» WHAT THE EXERCISE ASKS
Look through the records below for the line holding "This screenshot has height=1080, width=1920.". Write it out exactly, with each following line through the line holding "Given: Expand the Auto-Check dropdown".

=== DATA UNDER STUDY ===

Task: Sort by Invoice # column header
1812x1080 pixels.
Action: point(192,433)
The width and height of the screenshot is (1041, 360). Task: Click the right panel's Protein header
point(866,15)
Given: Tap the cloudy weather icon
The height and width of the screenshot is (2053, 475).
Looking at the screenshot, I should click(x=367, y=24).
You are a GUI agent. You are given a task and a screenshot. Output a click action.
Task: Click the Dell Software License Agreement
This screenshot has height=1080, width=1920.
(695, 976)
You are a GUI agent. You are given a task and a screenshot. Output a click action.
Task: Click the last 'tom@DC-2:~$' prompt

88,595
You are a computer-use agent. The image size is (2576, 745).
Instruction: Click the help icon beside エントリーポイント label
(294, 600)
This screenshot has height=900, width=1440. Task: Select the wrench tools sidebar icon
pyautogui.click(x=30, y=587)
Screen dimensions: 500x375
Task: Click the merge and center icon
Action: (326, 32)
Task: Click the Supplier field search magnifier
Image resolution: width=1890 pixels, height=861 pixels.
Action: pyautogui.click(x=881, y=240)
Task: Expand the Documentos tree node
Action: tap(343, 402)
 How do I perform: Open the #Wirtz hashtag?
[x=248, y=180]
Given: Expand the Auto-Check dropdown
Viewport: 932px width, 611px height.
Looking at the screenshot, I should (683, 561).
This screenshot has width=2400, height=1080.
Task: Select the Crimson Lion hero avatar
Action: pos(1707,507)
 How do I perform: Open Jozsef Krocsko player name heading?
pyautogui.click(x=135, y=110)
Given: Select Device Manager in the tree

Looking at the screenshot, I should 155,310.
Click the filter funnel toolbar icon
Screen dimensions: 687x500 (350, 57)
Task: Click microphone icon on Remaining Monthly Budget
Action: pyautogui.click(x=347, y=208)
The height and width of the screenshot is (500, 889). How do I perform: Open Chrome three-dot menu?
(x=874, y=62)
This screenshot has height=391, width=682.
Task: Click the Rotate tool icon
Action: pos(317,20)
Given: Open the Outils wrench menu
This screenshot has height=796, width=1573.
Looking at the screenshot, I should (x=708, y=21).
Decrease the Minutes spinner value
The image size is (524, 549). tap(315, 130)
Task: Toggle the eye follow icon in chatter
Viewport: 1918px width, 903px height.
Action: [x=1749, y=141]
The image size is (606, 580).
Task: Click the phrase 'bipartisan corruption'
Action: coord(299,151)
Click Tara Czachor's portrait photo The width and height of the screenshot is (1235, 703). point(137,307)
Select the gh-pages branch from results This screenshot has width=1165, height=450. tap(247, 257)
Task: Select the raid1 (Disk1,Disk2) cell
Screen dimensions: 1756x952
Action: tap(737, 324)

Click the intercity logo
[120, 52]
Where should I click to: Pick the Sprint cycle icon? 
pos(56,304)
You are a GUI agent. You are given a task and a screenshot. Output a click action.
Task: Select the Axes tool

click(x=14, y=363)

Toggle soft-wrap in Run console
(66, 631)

===

» SOLUTION TO THE PROBLEM
This screenshot has height=1080, width=1920.
(695, 976)
You are a GUI agent. You are given a task and a screenshot. Output a click action.
Task: Click the last 'tom@DC-2:~$' prompt

88,595
You are a computer-use agent. The image size is (2576, 745).
Instruction: Click the help icon beside エントリーポイント label
(294, 600)
This screenshot has height=900, width=1440. Task: Select the wrench tools sidebar icon
pyautogui.click(x=30, y=587)
Screen dimensions: 500x375
Task: Click the merge and center icon
Action: (326, 32)
Task: Click the Supplier field search magnifier
Image resolution: width=1890 pixels, height=861 pixels.
Action: pyautogui.click(x=881, y=240)
Task: Expand the Documentos tree node
Action: tap(343, 402)
 How do I perform: Open the #Wirtz hashtag?
[x=248, y=180]
Given: Expand the Auto-Check dropdown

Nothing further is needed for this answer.